> [Input for this task]
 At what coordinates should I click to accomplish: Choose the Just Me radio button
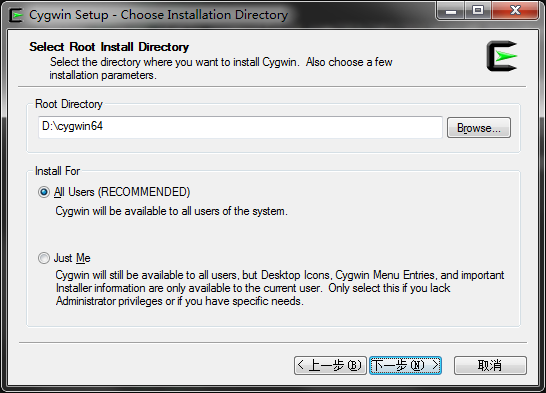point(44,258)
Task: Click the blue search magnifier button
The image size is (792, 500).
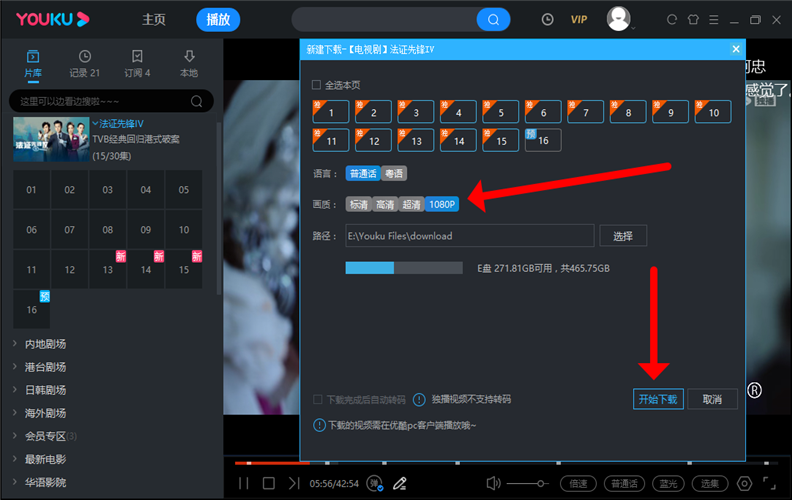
--
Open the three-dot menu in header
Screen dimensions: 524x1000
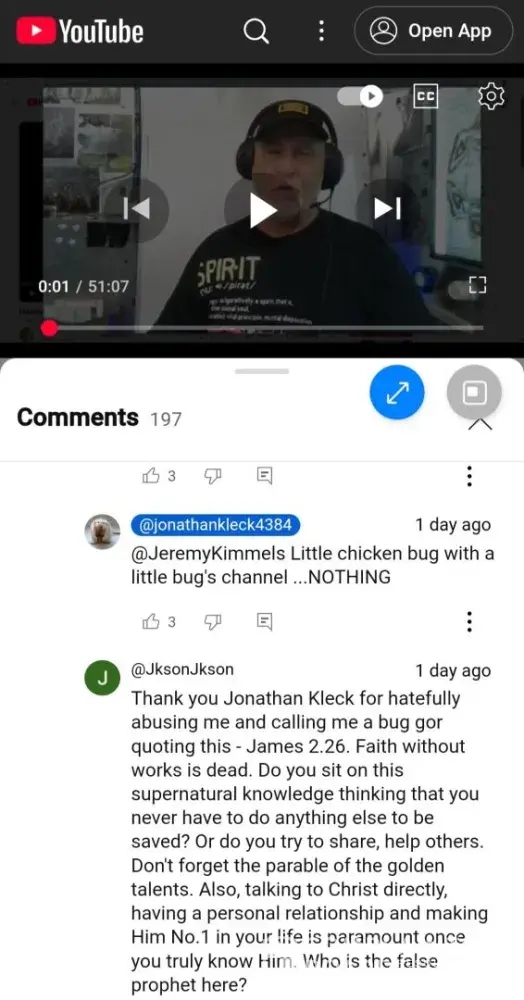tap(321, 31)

> [Task details]
Taking the material above, give again exactly the lines from the one holding "At what coordinates" through the one holding "The image size is (792, 500).", with both ends and without pictures.

> [Response area]
 At what coordinates should I click to accomplish: Choose the Just Me radio button
point(44,258)
Task: Click the blue search magnifier button
The image size is (792, 500).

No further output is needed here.